EXERCISE REQUIREMENTS:
How many lines of these entries hold the string "every"? Reply with the number alone.

......

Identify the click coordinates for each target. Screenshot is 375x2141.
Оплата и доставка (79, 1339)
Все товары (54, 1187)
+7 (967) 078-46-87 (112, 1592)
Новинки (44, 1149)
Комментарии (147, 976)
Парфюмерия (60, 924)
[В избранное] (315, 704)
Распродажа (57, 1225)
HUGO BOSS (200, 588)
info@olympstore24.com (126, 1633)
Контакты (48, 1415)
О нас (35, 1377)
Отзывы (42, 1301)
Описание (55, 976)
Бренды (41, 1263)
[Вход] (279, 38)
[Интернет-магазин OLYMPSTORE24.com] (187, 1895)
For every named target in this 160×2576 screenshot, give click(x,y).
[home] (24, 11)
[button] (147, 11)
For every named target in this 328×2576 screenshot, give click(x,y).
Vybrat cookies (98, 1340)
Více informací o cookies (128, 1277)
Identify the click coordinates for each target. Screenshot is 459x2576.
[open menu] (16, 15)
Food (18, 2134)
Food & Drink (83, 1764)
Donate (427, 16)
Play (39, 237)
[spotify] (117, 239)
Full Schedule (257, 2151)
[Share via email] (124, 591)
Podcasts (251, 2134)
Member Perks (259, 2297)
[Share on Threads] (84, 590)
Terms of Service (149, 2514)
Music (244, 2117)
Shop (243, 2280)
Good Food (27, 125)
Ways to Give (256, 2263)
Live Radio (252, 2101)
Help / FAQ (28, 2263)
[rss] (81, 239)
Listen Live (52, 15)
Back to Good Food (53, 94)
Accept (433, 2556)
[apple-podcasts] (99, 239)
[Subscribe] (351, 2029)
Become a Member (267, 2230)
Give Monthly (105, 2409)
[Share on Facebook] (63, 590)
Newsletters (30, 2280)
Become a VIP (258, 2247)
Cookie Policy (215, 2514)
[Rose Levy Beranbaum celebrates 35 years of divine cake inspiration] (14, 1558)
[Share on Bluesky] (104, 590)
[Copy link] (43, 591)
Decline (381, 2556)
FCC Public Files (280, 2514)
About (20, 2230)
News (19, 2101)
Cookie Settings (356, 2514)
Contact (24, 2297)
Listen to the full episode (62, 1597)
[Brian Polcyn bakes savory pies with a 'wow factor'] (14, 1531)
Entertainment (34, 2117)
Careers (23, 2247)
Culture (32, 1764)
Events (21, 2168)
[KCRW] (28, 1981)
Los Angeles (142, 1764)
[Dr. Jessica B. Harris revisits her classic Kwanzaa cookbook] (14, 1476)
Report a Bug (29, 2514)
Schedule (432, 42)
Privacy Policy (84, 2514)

......

EXERCISE RESPONSE:
2